◆ **AVAILABLE DATA**
----

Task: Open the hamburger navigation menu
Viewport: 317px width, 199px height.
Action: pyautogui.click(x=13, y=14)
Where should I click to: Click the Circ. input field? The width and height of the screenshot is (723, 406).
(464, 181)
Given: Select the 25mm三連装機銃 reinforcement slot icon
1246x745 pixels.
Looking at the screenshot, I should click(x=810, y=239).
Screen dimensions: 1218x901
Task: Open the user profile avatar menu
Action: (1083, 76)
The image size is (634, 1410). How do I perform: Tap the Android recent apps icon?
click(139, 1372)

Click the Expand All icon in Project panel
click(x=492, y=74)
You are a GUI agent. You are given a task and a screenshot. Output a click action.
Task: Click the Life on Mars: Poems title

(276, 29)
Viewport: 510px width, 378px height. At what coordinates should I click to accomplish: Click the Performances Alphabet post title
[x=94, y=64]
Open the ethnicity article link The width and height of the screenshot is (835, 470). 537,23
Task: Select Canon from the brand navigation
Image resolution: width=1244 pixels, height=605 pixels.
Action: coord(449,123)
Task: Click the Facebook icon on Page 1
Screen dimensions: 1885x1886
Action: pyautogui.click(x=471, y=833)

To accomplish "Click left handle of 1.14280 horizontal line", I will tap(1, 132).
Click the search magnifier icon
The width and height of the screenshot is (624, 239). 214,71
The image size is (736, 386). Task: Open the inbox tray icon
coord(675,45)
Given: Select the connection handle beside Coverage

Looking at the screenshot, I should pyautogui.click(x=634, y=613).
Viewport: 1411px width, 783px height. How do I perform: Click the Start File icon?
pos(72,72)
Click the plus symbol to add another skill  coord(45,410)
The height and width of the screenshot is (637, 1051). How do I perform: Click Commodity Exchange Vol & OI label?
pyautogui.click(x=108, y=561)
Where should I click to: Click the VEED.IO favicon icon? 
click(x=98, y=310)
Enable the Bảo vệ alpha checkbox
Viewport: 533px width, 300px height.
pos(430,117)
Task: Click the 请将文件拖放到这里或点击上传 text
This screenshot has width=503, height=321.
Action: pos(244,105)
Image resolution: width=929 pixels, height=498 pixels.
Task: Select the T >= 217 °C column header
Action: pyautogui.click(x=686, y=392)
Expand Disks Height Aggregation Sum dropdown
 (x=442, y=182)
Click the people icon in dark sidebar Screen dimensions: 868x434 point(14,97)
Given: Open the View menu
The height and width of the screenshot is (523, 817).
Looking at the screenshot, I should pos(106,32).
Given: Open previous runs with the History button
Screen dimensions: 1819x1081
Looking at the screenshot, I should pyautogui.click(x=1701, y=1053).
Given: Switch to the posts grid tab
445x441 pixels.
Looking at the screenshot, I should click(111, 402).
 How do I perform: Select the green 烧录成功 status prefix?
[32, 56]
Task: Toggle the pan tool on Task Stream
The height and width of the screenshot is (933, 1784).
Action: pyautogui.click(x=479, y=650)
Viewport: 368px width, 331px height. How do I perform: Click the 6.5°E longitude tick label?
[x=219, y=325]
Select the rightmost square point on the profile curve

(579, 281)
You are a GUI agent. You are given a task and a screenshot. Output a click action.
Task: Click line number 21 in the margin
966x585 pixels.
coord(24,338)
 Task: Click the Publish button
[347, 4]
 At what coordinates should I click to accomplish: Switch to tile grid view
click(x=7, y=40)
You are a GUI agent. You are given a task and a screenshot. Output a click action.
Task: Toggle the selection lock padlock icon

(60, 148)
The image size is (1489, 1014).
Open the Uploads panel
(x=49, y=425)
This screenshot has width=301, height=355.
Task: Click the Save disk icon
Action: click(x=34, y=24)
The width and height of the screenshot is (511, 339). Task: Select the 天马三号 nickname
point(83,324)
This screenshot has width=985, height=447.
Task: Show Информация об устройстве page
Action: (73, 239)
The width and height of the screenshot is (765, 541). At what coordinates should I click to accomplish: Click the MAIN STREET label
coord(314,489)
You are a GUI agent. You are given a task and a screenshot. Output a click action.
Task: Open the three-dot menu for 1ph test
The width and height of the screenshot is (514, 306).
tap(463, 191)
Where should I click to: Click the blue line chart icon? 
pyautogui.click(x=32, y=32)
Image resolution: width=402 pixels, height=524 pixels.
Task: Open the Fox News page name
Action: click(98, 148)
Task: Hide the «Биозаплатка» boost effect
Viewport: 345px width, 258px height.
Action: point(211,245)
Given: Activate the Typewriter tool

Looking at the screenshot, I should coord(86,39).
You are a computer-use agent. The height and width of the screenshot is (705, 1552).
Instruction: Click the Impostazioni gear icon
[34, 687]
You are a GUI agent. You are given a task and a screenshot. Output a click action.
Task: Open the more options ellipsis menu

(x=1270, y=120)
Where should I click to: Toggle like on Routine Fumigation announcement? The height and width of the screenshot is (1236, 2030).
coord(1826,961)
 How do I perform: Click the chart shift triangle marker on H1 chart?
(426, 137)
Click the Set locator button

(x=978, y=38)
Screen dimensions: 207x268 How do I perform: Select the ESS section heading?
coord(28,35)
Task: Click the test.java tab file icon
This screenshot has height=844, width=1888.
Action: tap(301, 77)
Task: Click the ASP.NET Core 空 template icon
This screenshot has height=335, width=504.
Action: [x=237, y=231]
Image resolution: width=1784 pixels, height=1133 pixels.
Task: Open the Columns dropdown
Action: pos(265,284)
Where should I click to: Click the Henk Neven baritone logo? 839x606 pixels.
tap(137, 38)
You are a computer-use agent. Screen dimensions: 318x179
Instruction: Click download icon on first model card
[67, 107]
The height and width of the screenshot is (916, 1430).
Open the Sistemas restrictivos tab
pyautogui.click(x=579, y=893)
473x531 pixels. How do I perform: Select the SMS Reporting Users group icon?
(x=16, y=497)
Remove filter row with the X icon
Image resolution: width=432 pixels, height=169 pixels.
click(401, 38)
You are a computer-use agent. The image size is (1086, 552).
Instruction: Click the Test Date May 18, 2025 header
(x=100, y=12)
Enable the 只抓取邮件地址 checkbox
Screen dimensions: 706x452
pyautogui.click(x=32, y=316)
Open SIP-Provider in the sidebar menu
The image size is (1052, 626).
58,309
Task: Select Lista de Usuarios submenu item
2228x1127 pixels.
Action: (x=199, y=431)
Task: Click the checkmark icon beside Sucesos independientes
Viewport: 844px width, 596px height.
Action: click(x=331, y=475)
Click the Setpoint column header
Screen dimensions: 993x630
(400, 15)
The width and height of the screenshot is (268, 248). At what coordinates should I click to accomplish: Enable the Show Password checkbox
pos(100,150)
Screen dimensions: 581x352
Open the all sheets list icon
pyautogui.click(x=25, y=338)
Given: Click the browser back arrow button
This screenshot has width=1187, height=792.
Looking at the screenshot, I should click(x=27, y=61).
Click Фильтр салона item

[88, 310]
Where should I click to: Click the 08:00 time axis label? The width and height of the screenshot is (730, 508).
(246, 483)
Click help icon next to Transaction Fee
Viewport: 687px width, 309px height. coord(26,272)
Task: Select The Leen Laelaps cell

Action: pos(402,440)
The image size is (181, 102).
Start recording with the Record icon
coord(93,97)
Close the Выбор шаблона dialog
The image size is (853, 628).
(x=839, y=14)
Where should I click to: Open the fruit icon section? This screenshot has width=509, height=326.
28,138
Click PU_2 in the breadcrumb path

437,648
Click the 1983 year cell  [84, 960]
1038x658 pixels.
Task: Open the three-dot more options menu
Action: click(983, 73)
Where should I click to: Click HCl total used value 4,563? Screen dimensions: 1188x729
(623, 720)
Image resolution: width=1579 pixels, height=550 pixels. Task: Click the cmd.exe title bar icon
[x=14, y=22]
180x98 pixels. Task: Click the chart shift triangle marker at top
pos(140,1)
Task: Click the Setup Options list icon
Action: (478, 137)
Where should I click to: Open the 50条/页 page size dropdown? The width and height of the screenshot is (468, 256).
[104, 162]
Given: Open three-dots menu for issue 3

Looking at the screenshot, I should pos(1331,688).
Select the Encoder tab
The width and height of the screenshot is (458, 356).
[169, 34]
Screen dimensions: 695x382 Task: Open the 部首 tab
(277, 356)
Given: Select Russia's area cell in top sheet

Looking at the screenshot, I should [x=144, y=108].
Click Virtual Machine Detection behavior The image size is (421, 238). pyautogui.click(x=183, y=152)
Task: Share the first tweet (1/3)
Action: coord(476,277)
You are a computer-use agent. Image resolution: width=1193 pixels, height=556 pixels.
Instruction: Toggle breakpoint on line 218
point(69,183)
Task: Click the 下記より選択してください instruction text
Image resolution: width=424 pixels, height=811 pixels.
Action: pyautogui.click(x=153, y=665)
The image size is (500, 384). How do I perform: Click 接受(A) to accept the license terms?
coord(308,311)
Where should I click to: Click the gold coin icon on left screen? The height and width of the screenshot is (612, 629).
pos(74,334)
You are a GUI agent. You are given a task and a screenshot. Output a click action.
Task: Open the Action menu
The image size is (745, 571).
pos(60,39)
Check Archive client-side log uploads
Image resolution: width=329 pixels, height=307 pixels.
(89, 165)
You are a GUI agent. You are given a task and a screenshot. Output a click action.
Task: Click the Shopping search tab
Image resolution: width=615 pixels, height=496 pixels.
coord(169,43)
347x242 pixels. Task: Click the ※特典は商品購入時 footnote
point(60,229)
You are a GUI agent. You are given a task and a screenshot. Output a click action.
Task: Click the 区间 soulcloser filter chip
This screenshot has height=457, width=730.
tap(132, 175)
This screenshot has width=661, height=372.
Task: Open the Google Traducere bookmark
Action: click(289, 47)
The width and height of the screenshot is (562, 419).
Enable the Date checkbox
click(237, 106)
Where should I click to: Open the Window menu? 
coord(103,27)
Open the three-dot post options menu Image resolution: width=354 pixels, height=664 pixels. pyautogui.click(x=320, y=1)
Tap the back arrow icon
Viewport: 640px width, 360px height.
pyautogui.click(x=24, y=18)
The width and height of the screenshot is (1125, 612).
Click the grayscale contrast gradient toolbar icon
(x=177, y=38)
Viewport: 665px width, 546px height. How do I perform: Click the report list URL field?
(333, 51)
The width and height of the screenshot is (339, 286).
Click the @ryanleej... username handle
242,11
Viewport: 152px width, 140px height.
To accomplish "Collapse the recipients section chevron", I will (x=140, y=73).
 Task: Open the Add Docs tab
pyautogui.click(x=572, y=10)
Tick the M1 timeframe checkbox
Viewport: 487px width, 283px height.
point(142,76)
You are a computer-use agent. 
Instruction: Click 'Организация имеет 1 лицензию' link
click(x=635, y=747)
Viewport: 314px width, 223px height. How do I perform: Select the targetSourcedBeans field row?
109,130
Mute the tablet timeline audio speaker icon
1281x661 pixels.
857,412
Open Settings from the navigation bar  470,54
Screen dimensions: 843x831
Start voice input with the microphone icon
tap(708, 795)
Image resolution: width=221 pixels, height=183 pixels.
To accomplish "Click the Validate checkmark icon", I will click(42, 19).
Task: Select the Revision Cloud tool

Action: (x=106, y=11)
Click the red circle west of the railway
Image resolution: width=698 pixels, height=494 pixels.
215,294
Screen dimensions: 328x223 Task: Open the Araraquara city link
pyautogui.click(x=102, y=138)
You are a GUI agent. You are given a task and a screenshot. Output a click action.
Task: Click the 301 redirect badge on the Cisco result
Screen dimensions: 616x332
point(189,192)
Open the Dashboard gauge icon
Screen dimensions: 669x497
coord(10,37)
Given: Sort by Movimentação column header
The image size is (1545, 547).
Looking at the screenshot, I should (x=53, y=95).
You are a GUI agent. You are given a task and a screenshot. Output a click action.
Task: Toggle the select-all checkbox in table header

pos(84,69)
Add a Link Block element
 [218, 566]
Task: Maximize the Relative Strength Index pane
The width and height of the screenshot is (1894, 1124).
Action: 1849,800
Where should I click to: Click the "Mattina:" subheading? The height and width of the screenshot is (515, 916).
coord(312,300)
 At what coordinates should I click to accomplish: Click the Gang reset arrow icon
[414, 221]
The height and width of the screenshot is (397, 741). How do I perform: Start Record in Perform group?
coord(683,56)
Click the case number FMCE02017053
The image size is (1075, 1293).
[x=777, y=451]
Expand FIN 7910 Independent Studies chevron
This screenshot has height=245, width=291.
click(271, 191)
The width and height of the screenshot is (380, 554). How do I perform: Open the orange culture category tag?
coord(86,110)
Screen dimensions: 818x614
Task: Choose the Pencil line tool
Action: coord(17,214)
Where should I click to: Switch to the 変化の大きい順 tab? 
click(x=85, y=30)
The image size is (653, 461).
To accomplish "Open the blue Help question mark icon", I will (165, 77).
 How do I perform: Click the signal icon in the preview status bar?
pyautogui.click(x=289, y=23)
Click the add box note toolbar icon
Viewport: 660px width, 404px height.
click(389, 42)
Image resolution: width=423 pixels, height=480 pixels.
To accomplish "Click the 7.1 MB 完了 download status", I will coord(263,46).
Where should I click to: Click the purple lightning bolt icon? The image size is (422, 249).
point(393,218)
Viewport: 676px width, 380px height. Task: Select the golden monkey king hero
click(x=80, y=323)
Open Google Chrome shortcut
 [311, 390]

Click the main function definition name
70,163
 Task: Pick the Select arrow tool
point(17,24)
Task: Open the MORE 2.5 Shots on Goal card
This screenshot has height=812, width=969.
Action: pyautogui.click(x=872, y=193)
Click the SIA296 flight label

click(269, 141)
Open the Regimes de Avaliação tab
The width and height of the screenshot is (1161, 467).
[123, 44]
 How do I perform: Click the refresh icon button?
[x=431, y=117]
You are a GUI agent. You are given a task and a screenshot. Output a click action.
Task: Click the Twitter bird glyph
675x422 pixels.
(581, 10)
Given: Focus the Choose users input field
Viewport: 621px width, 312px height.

----

◆ **WHAT YOU WILL DO**
Extract every line of the data above that contains the string "Start". Matching is case-sensitive.

◆ **EXERCISE RESULT**
Viewport: 1411px width, 783px height. How do I perform: Click the Start File icon?
Start recording with the Record icon
Start voice input with the microphone icon
The height and width of the screenshot is (397, 741). How do I perform: Start Record in Perform group?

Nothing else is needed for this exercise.